Un long silence semblait s'établir à nouveau mais Elouan n'était pas du genre à faire durer les choses, caractère qu'il avait en commun avec son aimée mais il possédait tout de même un peu plus de tact semblait-il. Aussi, il se tourna vers Ninog et Kadog, qu'il savait très proches et plus encore avant de parler à son tour.

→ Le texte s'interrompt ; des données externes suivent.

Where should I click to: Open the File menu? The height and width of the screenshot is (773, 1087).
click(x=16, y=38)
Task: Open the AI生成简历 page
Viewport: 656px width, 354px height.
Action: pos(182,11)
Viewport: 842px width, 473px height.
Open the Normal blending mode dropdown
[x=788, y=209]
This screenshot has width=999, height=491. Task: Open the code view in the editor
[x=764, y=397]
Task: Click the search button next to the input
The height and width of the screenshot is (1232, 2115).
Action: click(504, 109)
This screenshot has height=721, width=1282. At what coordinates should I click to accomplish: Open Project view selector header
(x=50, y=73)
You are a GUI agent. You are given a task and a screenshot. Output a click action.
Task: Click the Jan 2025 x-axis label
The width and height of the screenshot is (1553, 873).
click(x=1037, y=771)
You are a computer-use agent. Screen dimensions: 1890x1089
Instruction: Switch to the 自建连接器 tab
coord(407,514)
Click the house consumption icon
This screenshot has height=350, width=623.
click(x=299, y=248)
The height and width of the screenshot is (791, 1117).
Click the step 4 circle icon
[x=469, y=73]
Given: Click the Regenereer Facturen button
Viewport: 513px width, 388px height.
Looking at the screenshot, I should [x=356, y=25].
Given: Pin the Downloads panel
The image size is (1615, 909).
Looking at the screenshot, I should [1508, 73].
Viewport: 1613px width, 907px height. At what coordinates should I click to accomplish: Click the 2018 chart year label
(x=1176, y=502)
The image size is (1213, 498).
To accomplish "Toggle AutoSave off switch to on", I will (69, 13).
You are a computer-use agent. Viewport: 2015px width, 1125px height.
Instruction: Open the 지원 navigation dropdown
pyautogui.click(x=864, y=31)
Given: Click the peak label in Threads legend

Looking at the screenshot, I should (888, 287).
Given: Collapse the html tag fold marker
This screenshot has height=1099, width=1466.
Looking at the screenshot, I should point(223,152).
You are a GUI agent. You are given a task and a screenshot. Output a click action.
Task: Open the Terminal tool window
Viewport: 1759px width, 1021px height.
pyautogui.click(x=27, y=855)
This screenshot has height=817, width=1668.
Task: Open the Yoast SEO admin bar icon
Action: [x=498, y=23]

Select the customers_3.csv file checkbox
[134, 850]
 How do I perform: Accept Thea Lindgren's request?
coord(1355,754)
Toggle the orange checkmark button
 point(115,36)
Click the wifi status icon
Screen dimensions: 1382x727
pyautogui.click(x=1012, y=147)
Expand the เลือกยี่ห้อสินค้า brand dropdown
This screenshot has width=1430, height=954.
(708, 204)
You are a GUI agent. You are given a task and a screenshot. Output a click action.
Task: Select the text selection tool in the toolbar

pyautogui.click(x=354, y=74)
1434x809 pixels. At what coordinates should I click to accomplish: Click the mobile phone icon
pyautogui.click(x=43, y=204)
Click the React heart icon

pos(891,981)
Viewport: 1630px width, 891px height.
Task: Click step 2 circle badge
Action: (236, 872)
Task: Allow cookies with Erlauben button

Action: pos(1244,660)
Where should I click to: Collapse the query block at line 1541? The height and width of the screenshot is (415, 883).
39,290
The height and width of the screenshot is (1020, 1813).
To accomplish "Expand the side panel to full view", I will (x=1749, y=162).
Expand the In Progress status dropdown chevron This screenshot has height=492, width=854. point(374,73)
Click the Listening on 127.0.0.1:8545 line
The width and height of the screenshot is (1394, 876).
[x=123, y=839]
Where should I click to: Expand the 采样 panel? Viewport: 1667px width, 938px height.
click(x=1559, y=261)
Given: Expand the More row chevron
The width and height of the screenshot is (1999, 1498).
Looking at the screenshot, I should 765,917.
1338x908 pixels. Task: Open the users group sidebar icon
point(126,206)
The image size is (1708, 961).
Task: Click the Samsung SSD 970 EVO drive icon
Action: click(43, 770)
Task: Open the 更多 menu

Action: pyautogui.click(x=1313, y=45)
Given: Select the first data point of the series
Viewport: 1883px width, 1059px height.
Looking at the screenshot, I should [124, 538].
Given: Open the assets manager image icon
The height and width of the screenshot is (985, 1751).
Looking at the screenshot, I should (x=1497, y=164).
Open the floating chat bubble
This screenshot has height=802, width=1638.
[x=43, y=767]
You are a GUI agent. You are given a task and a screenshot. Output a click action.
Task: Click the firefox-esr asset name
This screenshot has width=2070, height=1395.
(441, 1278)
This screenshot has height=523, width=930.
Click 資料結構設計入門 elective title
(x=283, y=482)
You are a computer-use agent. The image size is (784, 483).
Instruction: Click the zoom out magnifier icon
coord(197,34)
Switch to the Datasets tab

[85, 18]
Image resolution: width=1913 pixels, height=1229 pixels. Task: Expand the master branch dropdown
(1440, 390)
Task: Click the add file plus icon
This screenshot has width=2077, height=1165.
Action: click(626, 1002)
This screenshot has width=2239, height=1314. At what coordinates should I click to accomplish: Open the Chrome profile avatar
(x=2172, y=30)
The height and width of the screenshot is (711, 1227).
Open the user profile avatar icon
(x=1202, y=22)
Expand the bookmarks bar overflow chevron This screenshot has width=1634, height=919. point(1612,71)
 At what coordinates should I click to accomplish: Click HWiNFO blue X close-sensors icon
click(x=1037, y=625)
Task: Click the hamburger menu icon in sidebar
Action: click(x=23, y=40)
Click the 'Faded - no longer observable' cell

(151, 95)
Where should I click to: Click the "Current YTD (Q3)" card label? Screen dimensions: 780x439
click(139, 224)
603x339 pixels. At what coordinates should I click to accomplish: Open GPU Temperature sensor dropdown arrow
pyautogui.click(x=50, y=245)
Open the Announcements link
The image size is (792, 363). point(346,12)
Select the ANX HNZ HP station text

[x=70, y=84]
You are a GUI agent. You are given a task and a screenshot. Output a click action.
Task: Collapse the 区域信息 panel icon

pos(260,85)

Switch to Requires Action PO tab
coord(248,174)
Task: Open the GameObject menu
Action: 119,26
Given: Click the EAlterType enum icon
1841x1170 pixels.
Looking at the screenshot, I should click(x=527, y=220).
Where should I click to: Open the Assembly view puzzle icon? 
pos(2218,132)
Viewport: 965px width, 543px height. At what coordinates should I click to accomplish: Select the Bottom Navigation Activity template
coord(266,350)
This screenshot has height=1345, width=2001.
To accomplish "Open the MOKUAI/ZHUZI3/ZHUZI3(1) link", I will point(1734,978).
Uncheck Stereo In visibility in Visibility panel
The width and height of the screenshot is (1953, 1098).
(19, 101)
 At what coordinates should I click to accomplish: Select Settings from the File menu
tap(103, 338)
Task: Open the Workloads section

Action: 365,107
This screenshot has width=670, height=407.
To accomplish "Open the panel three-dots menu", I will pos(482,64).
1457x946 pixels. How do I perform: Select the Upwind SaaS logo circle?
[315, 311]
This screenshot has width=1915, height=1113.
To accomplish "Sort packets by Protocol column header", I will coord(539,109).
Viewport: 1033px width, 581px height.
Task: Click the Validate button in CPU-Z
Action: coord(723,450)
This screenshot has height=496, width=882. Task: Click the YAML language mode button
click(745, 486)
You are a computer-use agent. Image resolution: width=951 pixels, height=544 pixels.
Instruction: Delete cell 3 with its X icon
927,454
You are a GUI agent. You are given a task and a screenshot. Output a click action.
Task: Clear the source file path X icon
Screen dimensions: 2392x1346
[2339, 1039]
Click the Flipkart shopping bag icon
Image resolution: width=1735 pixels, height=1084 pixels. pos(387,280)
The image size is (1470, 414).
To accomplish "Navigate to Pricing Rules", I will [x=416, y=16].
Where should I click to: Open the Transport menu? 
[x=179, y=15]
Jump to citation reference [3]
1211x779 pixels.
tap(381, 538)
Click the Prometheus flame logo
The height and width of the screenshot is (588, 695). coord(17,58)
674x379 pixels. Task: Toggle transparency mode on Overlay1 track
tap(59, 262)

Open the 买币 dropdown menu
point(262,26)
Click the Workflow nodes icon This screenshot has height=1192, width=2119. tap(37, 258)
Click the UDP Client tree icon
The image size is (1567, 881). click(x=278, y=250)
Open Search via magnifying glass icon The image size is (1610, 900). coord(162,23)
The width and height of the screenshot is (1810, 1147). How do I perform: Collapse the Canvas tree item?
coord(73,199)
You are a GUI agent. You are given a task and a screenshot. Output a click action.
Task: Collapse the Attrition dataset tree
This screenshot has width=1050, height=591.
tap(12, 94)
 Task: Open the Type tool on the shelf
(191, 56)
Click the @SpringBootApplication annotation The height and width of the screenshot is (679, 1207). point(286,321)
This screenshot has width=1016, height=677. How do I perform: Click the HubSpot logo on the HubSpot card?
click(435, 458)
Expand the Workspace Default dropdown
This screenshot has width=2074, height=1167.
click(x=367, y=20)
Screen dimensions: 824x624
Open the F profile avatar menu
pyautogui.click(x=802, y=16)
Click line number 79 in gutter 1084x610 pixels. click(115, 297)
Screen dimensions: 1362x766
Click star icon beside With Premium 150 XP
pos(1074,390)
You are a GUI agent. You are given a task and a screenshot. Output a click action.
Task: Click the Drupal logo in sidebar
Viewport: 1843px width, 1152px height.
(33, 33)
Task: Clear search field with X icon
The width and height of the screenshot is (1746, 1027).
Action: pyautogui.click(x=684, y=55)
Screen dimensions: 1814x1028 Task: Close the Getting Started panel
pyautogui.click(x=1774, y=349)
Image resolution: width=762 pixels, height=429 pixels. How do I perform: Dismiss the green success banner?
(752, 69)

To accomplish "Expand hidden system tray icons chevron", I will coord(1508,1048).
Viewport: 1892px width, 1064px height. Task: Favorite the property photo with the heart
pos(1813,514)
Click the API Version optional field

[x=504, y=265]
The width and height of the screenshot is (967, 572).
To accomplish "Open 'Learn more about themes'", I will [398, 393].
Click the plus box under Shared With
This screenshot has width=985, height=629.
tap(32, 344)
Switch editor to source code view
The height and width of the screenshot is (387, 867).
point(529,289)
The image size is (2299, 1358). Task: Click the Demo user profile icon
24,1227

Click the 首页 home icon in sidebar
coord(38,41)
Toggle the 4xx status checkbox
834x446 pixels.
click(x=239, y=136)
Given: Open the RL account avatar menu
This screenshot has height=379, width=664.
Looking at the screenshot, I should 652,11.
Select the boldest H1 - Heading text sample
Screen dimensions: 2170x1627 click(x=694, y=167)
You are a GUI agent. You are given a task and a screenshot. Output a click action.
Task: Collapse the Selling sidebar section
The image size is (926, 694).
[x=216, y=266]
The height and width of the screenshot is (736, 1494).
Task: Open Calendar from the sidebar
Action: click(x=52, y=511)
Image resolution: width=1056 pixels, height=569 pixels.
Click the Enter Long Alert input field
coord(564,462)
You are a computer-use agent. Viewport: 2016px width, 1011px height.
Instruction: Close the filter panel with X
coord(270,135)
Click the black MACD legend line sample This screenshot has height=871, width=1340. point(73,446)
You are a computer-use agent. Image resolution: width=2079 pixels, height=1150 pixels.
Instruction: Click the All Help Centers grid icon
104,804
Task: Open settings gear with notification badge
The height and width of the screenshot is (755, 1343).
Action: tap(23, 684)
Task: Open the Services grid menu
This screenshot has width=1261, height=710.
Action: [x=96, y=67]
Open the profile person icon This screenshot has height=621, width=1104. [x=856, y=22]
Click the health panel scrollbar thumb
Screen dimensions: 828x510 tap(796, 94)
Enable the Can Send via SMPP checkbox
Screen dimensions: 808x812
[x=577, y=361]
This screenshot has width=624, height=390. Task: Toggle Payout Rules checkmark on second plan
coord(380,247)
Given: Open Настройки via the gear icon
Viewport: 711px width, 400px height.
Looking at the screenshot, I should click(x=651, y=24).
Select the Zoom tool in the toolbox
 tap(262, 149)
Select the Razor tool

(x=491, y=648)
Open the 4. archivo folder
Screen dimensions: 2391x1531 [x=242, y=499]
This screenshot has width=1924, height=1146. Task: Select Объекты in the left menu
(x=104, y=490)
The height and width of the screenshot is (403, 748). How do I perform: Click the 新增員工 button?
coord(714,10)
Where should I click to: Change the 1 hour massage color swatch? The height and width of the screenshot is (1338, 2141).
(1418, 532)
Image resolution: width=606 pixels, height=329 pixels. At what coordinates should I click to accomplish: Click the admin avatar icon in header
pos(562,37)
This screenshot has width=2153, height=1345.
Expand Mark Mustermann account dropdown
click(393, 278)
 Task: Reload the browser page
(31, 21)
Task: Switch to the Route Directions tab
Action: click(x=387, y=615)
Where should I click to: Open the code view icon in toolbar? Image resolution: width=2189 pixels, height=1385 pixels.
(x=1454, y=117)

-Une enquête a été menée à Suhl, elle n'a pas encore porté ses fruits. Jusqu'à nouvel ordre de votre part Demoiselle, la présente Intendante De Plauen restera ici, puisse t-elle confondre ce chien! finit-il par rugir en réussissant à ne pas trop crier.
Deux grognements lui parvint, de chacun de ses côtés. L'un il le savait, provenait de la vieille qui rechignait à passer encore un peu plus de temps en ces terres. Elle se tenait les bras croisés et faisait grise mine pour montrer sa contestation évidente. L'autre témoignage de mécontentement le surpris plus, et il n'eut le temps que de l'identifier, elle prit la parole.
-Quand arrêteras-tu une bonne fois pour toute de jouer son jeu Elouan? demanda t-elle sans le regarder. La tension montant, d'un cran encore, elle braqua son regard sur son fils, celui qui avait renié sa famille. Et toi? Renierais-tu l'héritage si chèrement acquis par tes ancêtres? Te crois-tu au dessus des lois et des coutumes de notre pays pour te décharger aussi lâchement de tout tes devoirs? Pour qui te prends-tu enfant que tu es!
Un regard plein de colère brûlait dans les prunelles de l'irlandaise mais Kadog n'en avait cure. La glace qui se trouvait dans son regard ébranla la confiance aveugle de Aouregen, allât jusqu'à la faire vaciller. Les paroles qui suivirent achevèrent de convaincre la mère que son petit enfant avait bel et bien prit le chemin de la sagesse et s'éloignait d'elle à grand pas avide d’expériences nouvelles.
-Mère, fille de sa majesté Ronan de Douglas, Grand-Duchesse Consort de Misnie, c'est sans aucuns plaisirs que je renonce publiquement à tout mes droits d'héritages quels qu'ils soient. Jamais je ne saurais abandonner celle pour laquelle vous m'avez si brillamment promis voici de cela nombre d'années.
Vous ne pouvez savoir combien je vous remercie pour votre choix. Mais ma place est tout comme vous celle du pilier d'une personne dirigeante.